Aim of the task: Reproduce, without any changes, the part of the burnout article below that runs from "According to the" to "reduced professional effectiveness.".

Given passage:
● ● ● ●
Professional burnout in teams — how to recognise it and support employees in 2025. Practical advice from PPower for HR and business leaders. After two years of anxiety, losses, relocations, blackouts, and constant stress, even the most resilient employees face professional burnout. This is no longer an exception but a new reality for businesses in Ukraine and globally. HR managers are reporting unprecedented levels of emotional exhaustion across teams, which is why companies need clear support strategies.
What is professional burnout?
According to the World Health Organization, professional burnout is a syndrome resulting from chronic workplace stress. It manifests in three dimensions:
- emotional and physical exhaustion;
- cynicism and detachment from work;
- reduced professional effectiveness.
Signs of burnout in a team
- apathy and silence;
- frequent sick leave without clear medical reasons;
- lower engagement in projects;
- loss of initiative.
Ignoring these signals can lead to losing not only individuals but entire teams.
How to support your team in 2025
- Acknowledge the issue. Be open about burnout in internal communications and give employees the right to rest.
- Prevention practices:
- additional days off after demanding projects;
- switching off work chats outside working hours;
- rotation of tasks to avoid routine overload.
- Partnership with psychologists. Many companies now cooperate with platforms such as iFeel or Yod to provide anonymous psychological support.
- Listening and trust. Sometimes, a sincere question from a manager — “How are you?” — can start meaningful change.
If you are looking at long-term resilience, partnering with experts in HR processes and recruitment such as PPower’s IT recruiting services can help integrate well-being into growth strategies.
Case study: A practical example
An IT company from Dnipro introduced a Well-being Day every month — a day with no meetings, no emails, no chat.
Result: staff turnover decreased and employee satisfaction rose by 25%, according to internal surveys.
This case illustrates that investing in employee well-being is as important as hiring strong leaders through Executive Search and C-Level Hiring. Both strategies build long-term team stability.
Conclusion: A culture of care
Strong teams are not those where burnout never happens. They are the ones where burnout is recognised early and openly discussed. Taking care of mental health in 2025 is not a “nice to have” but a must-have for any responsible company.
● ● ● ●
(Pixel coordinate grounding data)

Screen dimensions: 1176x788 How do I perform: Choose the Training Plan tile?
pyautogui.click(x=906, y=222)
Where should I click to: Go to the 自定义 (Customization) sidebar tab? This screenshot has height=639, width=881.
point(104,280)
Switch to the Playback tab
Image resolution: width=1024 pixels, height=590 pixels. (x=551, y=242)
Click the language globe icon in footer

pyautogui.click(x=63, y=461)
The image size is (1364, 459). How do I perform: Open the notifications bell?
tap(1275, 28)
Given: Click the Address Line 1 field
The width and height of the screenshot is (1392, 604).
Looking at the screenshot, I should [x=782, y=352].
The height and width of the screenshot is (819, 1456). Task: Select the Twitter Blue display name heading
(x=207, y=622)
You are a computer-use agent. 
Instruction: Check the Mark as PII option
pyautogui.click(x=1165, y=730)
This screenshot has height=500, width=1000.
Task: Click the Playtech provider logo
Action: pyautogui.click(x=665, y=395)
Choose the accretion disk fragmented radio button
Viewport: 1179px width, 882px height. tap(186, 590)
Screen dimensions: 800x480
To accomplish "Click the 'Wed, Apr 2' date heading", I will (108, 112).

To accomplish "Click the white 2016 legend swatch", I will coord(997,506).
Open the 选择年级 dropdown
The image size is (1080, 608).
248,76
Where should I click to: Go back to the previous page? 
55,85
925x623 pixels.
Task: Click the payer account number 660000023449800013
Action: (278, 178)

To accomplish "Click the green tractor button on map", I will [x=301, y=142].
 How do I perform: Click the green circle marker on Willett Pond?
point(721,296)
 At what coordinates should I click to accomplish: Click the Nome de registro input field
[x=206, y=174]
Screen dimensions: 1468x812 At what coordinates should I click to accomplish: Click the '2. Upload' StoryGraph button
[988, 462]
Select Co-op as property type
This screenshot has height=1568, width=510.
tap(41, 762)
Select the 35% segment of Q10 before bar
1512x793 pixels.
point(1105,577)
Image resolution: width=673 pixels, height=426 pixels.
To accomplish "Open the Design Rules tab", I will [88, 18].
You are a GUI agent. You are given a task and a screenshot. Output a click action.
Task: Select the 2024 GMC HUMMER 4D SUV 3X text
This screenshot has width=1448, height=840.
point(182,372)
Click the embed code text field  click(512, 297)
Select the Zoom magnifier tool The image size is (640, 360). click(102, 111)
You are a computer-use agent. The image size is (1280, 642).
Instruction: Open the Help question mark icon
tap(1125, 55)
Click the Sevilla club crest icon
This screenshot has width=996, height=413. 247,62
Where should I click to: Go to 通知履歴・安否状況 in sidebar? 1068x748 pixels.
● ● ● ●
Exercise solution:
According to the World Health Organization, professional burnout is a syndrome resulting from chronic workplace stress. It manifests in three dimensions:
- emotional and physical exhaustion;
- cynicism and detachment from work;
- reduced professional effectiveness.